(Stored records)
--

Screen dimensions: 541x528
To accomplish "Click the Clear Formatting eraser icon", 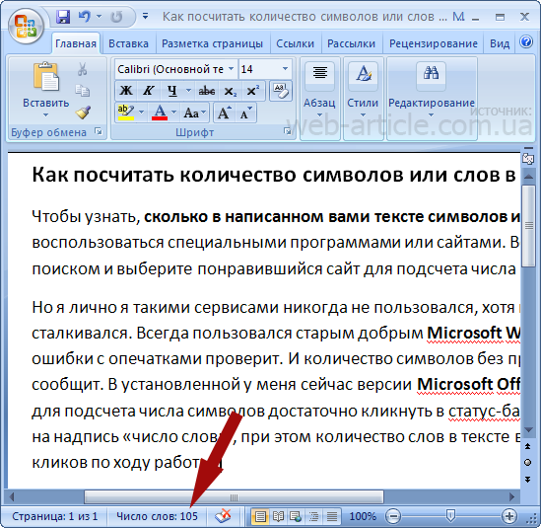I will [x=281, y=91].
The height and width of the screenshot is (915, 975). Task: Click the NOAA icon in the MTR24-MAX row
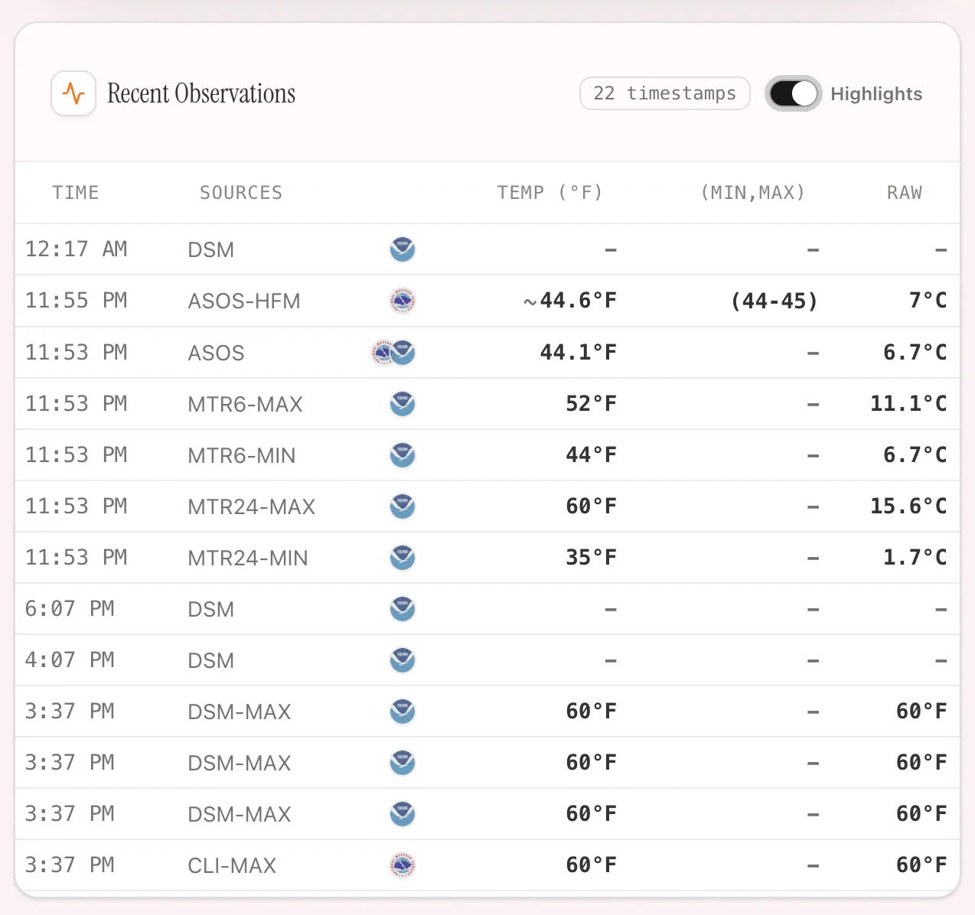pyautogui.click(x=403, y=506)
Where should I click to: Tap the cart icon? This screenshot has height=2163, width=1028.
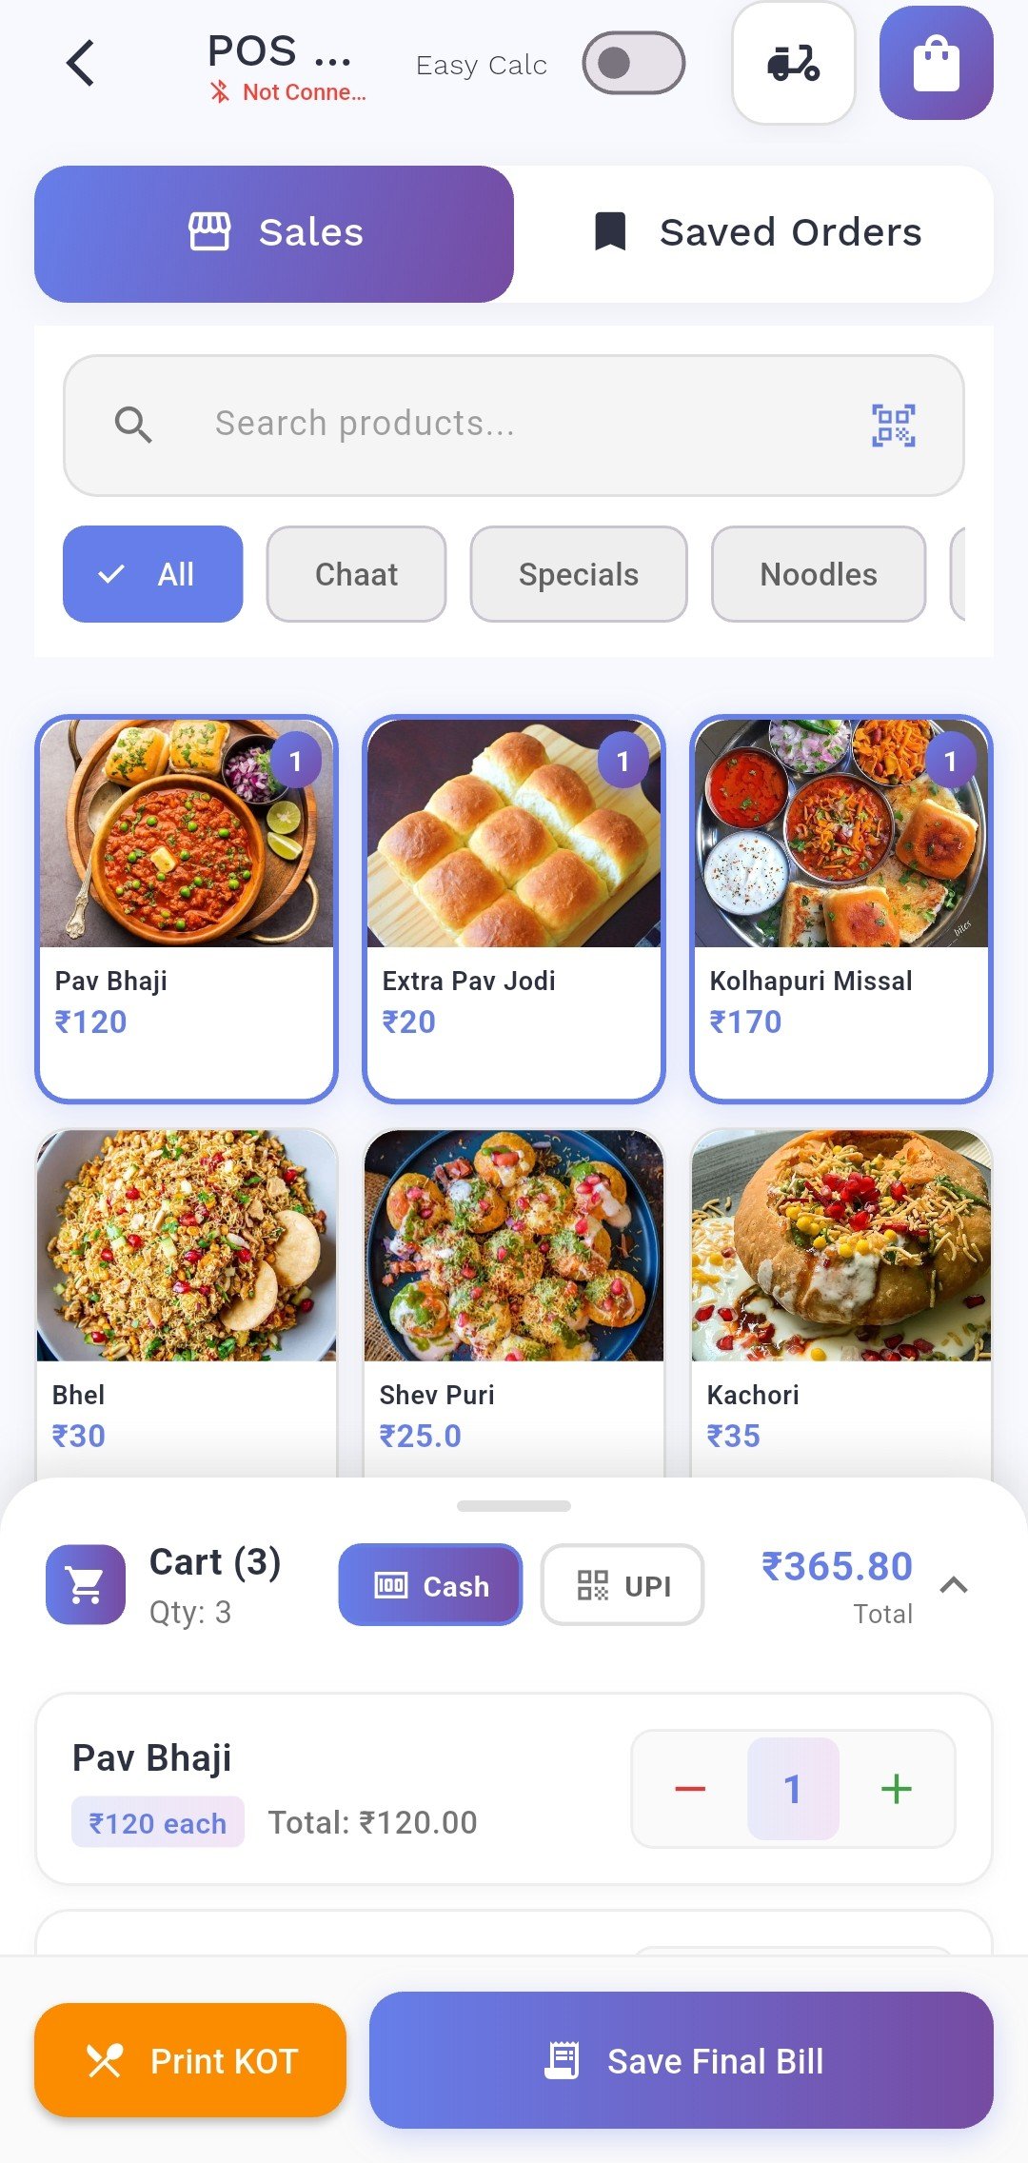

--

Once the line holding "The height and" is found, copy it and each later line exactly through the end of the data, leaving out the pictures.

The height and width of the screenshot is (915, 975). Task: Click the NOAA icon in the MTR24-MAX row
pyautogui.click(x=403, y=506)
Where should I click to: Tap the cart icon? This screenshot has height=2163, width=1028.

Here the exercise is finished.